• [Stated goal]
Copy the items from the line with "The height and width of the screenshot is (1239, 1754)." up to and including the line with "click(x=107, y=254)", keeping every character unchanged.

• [Data lines]
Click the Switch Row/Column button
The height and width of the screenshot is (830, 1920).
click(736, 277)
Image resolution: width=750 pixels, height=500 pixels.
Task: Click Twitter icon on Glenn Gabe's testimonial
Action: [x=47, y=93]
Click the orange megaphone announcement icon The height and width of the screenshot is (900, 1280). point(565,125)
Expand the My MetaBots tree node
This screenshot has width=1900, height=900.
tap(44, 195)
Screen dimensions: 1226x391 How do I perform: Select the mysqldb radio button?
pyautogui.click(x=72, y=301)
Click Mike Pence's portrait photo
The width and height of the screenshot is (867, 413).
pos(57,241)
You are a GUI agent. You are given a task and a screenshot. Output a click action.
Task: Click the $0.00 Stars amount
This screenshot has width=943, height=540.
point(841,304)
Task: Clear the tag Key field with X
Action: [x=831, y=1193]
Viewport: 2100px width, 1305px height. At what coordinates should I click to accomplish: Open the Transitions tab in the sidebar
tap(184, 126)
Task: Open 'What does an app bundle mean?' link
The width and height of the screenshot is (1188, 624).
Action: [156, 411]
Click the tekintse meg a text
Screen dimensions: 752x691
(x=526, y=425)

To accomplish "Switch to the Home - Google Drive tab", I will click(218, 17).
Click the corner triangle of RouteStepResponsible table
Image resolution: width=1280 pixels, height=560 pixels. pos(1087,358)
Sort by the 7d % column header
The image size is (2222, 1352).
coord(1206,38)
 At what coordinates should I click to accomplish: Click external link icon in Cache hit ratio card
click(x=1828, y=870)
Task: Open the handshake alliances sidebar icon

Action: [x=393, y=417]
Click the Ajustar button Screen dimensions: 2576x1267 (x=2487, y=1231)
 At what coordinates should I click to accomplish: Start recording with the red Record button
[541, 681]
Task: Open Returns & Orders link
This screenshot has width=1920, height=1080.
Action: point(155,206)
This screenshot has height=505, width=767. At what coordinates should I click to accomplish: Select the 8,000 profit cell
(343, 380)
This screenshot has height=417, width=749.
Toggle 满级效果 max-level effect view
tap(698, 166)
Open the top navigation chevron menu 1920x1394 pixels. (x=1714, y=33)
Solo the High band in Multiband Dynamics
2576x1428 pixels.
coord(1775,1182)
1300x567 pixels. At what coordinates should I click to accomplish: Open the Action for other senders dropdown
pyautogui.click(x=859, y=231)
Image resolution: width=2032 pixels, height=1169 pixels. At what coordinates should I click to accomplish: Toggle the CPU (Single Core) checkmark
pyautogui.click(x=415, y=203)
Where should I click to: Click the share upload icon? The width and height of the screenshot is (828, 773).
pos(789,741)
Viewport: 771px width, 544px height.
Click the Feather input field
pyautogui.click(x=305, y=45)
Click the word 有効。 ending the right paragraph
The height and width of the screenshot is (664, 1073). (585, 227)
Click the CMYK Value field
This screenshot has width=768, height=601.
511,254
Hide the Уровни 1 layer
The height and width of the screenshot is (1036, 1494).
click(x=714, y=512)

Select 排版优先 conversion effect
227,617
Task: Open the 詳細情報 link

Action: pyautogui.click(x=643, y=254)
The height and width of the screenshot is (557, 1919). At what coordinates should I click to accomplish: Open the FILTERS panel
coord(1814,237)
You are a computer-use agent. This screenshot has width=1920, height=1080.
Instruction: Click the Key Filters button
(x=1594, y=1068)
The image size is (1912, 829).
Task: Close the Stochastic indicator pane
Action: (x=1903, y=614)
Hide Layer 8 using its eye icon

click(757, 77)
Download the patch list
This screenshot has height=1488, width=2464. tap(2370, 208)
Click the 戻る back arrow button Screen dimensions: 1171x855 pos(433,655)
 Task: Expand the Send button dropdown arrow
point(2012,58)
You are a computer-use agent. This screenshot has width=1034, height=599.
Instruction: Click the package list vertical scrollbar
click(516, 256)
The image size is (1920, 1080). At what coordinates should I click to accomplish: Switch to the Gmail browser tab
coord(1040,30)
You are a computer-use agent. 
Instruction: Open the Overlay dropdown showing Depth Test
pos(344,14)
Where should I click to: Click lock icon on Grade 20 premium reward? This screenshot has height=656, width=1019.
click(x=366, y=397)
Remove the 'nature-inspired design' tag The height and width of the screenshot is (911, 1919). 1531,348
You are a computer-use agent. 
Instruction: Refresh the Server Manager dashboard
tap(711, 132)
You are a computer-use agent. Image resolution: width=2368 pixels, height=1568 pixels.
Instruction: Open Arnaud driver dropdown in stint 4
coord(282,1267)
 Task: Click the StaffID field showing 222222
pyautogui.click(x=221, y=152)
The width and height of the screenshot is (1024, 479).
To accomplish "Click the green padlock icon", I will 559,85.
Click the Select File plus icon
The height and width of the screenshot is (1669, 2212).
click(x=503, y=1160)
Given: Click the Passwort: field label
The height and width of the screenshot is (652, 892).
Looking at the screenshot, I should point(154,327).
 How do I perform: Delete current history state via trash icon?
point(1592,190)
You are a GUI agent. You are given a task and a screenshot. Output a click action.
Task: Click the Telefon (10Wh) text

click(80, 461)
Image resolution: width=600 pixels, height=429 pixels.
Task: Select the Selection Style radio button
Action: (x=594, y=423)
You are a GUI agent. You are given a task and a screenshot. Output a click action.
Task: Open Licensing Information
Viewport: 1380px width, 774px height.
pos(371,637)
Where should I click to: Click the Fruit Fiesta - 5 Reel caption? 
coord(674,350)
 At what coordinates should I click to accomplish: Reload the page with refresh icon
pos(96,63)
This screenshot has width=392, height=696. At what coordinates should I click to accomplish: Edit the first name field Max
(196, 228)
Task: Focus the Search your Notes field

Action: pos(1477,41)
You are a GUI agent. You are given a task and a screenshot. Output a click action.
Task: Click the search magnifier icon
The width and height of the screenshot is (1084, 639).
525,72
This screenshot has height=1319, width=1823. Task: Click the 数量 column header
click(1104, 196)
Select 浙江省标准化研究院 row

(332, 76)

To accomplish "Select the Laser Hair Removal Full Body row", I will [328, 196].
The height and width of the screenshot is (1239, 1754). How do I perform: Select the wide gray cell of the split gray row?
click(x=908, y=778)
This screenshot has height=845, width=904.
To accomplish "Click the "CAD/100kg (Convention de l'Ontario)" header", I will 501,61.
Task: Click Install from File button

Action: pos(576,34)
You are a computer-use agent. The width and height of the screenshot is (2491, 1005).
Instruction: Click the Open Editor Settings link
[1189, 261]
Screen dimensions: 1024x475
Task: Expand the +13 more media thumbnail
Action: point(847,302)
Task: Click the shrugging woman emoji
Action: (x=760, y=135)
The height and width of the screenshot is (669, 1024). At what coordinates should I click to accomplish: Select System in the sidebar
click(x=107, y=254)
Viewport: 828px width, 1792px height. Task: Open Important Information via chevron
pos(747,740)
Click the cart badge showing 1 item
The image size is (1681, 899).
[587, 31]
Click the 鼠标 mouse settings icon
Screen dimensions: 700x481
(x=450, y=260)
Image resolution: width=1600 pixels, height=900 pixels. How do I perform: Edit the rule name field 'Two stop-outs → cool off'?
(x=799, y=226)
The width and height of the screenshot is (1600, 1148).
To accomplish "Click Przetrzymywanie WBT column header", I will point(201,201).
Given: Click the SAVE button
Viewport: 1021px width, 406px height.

• [Correct answer]
The height and width of the screenshot is (1239, 1754). How do I perform: Select the wide gray cell of the split gray row?
click(x=908, y=778)
This screenshot has height=845, width=904.
To accomplish "Click the "CAD/100kg (Convention de l'Ontario)" header", I will 501,61.
Task: Click Install from File button

Action: pos(576,34)
You are a computer-use agent. The width and height of the screenshot is (2491, 1005).
Instruction: Click the Open Editor Settings link
[1189, 261]
Screen dimensions: 1024x475
Task: Expand the +13 more media thumbnail
Action: point(847,302)
Task: Click the shrugging woman emoji
Action: (x=760, y=135)
The height and width of the screenshot is (669, 1024). At what coordinates should I click to accomplish: Select System in the sidebar
click(x=107, y=254)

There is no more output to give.